This document describes the security model of AgentEval.jl and its implications.
AgentEval uses STDIO transport exclusively. This is a deliberate design choice for security:
| Risk | HTTP/TCP Servers | STDIO (AgentEval) |
|---|---|---|
| Network access | Exposed on port | Not applicable |
| Remote attacks | Possible | Not possible |
| Port scanning | Discoverable | Not discoverable |
| Multi-user access | Other users can connect | Process-isolated |
| Firewall bypass | May be needed | Not needed |
- The MCP client (Claude Code) spawns AgentEval as a subprocess
- Communication happens via stdin/stdout pipes
- No network sockets are opened
- The Julia process inherits the user's permissions
- When the Claude session ends, the Julia process terminates
This architecture means:
- No network attack surface - There's no port to scan or exploit
- No authentication needed - Only the parent process can communicate
- Automatic cleanup - Process dies when session ends
AgentEval evaluates arbitrary Julia code. This is by design - it's the core functionality for AI agent workflows.

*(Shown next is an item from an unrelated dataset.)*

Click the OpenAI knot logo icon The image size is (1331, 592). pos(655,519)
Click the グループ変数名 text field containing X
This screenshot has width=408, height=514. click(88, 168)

- TTFX overhead - Solved by persistent session
- Process isolation - Each Claude session gets its own Julia process
- Output capture - Stdout/stderr are captured and returned, not leaked
| Risk | Status | Mitigation |
|---|---|---|
| Malicious code execution | Not protected | Review AI-generated code |
| File system access | Full access | Use sandboxed environment |
| Network access from Julia | Full access | Use network policies |
| Resource exhaustion | No limits | Monitor resource usage |
| Environment variable access | Full access | Sanitize environment |
AgentEval trusts the MCP client to send reasonable code. In practice:
- Claude Code decides what code to run - AgentEval executes it
- The user reviews AI suggestions - Claude shows code before running
- Permissions flow from user - AgentEval runs with user's permissions
This is similar to running julia -e "..." manually - the code runs with your permissions.
MCPRepl.jl uses HTTP transport on port 3000:
- Risk: Any process on the machine can connect
- Risk: Network attacks possible if port is exposed
- Risk: Could not be registered in Julia General due to security concerns
The kahliburke fork adds security features:
- API key authentication
- IP allowlisting
- Security modes (strict/relaxed/lax)
However, it still opens a network port.
AgentEval avoids these issues by not opening any network port:
MCPRepl.jl:
[Internet] → [Firewall] → [Port 3000] → [Julia REPL]
↑
Attack surface exists
AgentEval:
[Claude Code] ⟷ [stdin/stdout] ⟷ [Julia]
↑
No network attack surface
AgentEval is designed for local development workflows:
# This is the intended use case
claude mcp add julia-eval -- julia --project=/path/to/AgentEval.jl ...If you need to run AgentEval in a shared or production environment:
- Use containers - Run Julia in a Docker container with limited permissions
- Use seccomp/AppArmor - Restrict system calls available to Julia
- Monitor execution - Log all code executed via AgentEval
- Set resource limits - Use ulimit or cgroups to limit CPU/memory
- Sanitize environment - Remove sensitive environment variables
- Don't expose AgentEval to the network - It's designed for local use
- Don't run with elevated permissions - Use a regular user account
- Don't store secrets in environment variables - Julia can read them
- Don't rely on AgentEval for sandboxing - It executes arbitrary code
If you discover a security vulnerability in AgentEval, please:
- Do not open a public issue
- Contact the maintainers privately
- Provide details about the vulnerability
- Allow time for a fix before public disclosure
This software is provided "AS IS" without warranties. It executes arbitrary code with user permissions. Use at your own risk.
See LICENSE for the full Apache 2.0 license terms.